Hyunjin, Chan'ı kendisine çevirdi. "Jisung'un üstüne gitme. Araları bozuktu demiştim sana, bi anda arkadaşlarmış gibi size mi tanıtsaydı adamı. Yürü eve gidelim."

Herkes tek tek giderken kızlar yanıma geldi. Soojin nasıl olduğumu sorduğunda sadece iyiyim diyebildim. Emin olduktan sonra onlarda gittiğinde ateşin başında sadece ikimiz vardık. Bana yaklaştı.

"Üzgünüm." Neden üzgündü ki? Baş parmağıyla dudağımı sildi.

"Dudakların kirlendi Jisung." Gözümden bir damla gözyaşı kumların üzerine düştü, kayboldu.

Bana doğru eğilince direkt geri çıktım. "Kafan iyi senin Minho. Git evine yat uyu."

Arkamı döndüm. Hyunjin'in evine gidecektim ama o susmadı.

"Oyunda söylediklerim ciddiydi Jisung. Ablanla olan ilişkimiz evet güzeldi ama ben gördüklerimi sindiremedim. Kimse sindiremezdi. İğrendim ondan. İkisini öyle gördüğüm anda ağlamadım bile. Senin yanına geldiğimde sarhoştum ama aklım tamamen gitmemişti. Yalandı. Ablanın orada olmadığını biliyordum. Sadece sana gelmek istedim. Kısacası ablana aşık değildim ben. Benim söylediğim tek yalan da buydu. Ablana aşık olduğum, yalandı. Lütfen kaçma benden." Yaklaştı, uzaklaştım. Bana geldi, geri gittim. Gözlerim yanıyordu.

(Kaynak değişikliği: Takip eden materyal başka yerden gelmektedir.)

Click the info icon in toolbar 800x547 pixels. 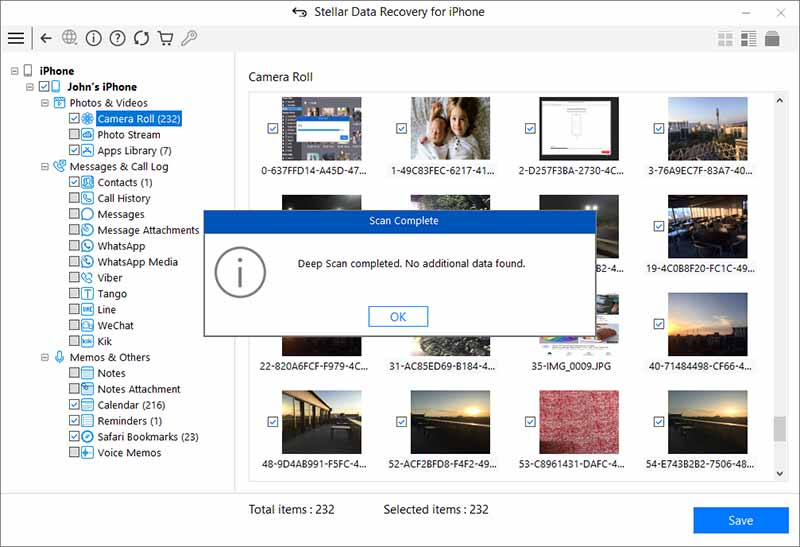tap(94, 38)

"Ya ben Minho? Ben nasıl sindirdim tüm bu olanları? Uzak dur benden nolur. Bana sadece acı çektiriyorsun." Hızla arkamı dönüp yürümeye başladım ama köşeyi döndüğüm anda belime dolanan kollar ile durdum. Zorunda kaldım.

"Kafan iyi Minho. Belki o gün aklın başındaydı ama bugün değil. Votka çarpmış seni. Saçmalıyorsun. Bırak beni gideyim. Ablamı sevmediğini sanıyorsun ama gözlerin yalan söylüyor. Adını söylerken bile gözlerin parlıyor." Bırakmadı.

"Kendine geldikten sonra konuşalım Minho." Kollarını zar zor indirdim. Uzaklaştım. Gelmedi bu sefer peşimden, kaldı orada. Ben de ona olan sevgimi onunla birlikte orada bıraktım. En azından her şey yerli yerine oturana kadar orada kalmalılardı.

Eve girdiğimde kapının arkasına çöktüm. Canım yanıyordu. Doğum günüyle birlikte benimde ona olan duygularımı da mahvetmişti.

Lee Minho, kalp kırmada çok profesyoneldi.